Our Best Stuff on Roger Stone, Free Speech, the Taliban, and Architecture
There’s a famous scene in State and Main in which Alec Baldwin’s character tries to launch a station wagon from a ramp. He flips the car and skids into a lightpole. Phillip Seymour Hoffman’s character rushes to see if he’s OK, and Baldwin just laughs and says, “So, that happened.”
That’s pretty much how we feel by Friday afternoon each week. This week on the 2020 primary front, Michael Bloomberg earned his way onto the stage for the Nevada debate, but probably wished he hadn’t. Longtime Trump adviser Roger Stone was sentenced to prison, after lots of back-and-forth about the proper sentence and possible political meddling in the process. Donald Trump, who has issued very few clemencies during his term, pardoned Rod Blagojevich, Bernie Kerik, Michael Milken, and several others. And the New York Times ran an op-ed by a U.S designated terrorist without disclosing that fact—or many, many others. We took a deep breath or two and tried to cover it all.
Should Attorney General Barr Resign?
Jack Goldsmith, former assistant attorney general under George W. Bush, continued his good work for The Dispatch on the Roger Stone sentencing. A group of former federal prosecutors and Justice Department officials called on Attorney General William Barr to resign, but Goldsmith cautions “not so fast.” Barr certainly created some problems for himself but, “Despite his mistakes, Barr clearly understands the importance of the appearance as well as the reality of even-handed justice, and very few people who are qualified to be attorney general have the stature to stand up to President Trump the way that Barr did last week. If Barr resigns, Trump can appoint an “Acting” replacement who will surely be more compliant.”

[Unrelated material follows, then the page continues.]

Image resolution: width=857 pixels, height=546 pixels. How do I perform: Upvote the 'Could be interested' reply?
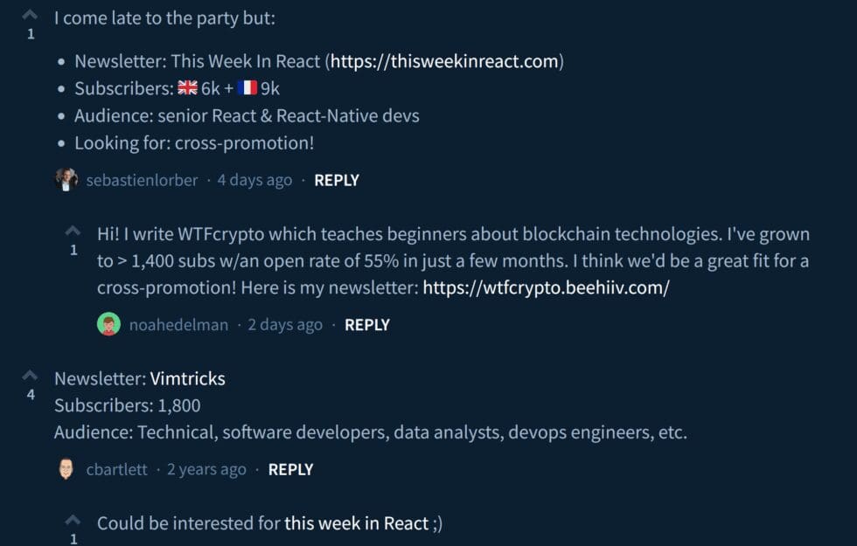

The New York Times Publishes a Terrorist Pushing Taliban Propaganda
There was a bonus Vital Interests newsletter this week from Tom Joscelyn, who took time out of long-planned Disney vacation to weigh in on a curious editorial decision by the New York Times. The digital ink was barely dry on his Wednesday edition—looking at how the United States might get out of Afghanistan without re-creating the conditions that got us there in the first place—when the New York Times published an op-ed by the deputy leader of the Taliban. Since the NYT didn’t provide much background on Haqqani, Joscelyn, in his just-the-facts-ma’am style, reminded readers that Haqqani is a designated terrorist with a $10 million reward on his head, and that Haqqani, whose father helped train Osama bin Laden, and helps run the infamous Haqqani network, had extensive ties to al-Qaeda. Haqqani played the NYT, which allowed him to portray himself as an advocate of peace just one month after the Haqqani network’s media arm released a video celebrating suicide bombs targeting “crusader invaders”—that is, American troops and our allies. Joscelyn’s analysis generated lots of attention in military and intelligence circles—it’s easy to see why.